Sebuah istilah baru saya dapatkan dari sebuah group WA. Wife House Operation (WHO). Apa pulak ini?
Oh ternyata itu SOP yang dibuat seorang istri ketika sang suami baru kembali dari luar rumah. Ganti baju, mandi sampai bersih, baru boleh makan. Alamak jang.
Paranoid? Tentu tidak? Biasa saja. Seorang teman juga bercerita, setiap pulang belanja sayur dari supermarket sebelum semua masuk rumah harus dicuci bersih dulu, hingga ke sayur-sayurnya.
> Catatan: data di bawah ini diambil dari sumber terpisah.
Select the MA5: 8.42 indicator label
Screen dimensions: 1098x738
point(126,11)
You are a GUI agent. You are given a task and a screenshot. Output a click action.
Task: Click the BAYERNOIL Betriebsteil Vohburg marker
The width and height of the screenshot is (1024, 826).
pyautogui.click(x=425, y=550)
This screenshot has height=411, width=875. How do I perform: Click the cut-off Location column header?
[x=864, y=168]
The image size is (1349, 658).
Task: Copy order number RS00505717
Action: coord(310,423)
Saya juga begitu. Ketika PSBB dimulai, si mbak yang biasa bantu di rumah langsung terkena lockdown. Si Ummi dengan gagah berani menyampaikannya. Tapi tak lama masuk kembali. Tak kuat.
Walau harus sering bolak balik ke rumah, hanya untuk mengambil masker yang kelupaan, saya mulai terbiasa.
Ketika memberi receh kepada pak ogah yang mengatur lalu lintas yang membuat macet, jemari saya yang menyentuh jemari pak ogah langsung disemprot hand sanitiser. SOP nya begitu.
Hari ini, saya masuk kantor. Ada peralatan liputan seperti kamera dan tripod yang harus dikembalikan.
Sesuatu yang saya ragukan untuk menolaknya akhirnya terjadi. Saya bersalaman dengan teman-teman satpam, teknisi, para juru bersih secara spontan.
Tak kuasa rasanya tangan menolak uluran tangan yang sudah terjulur. Saya tatap mata mereka. Ada nada tulus dan ikhlas yang susah untuk disampaikan. Ada nada, saya Insya Allah sehat pak, begitu kurang lebih. Saya balas dengan tatapan yang sama, plus senyum manis.
Ini hari ketiga lebaran. Salaman pertama saya sejak masa pandemi ini adalah dengan ustadz di masjid dekat rumah ketika membayarkan zakat fitrah.
Saya raih tangannya, saya berikan tatapan penuh doa, semoga kita ikhlas melaksanakannya. Dan kamipun mengucap ijab kabul.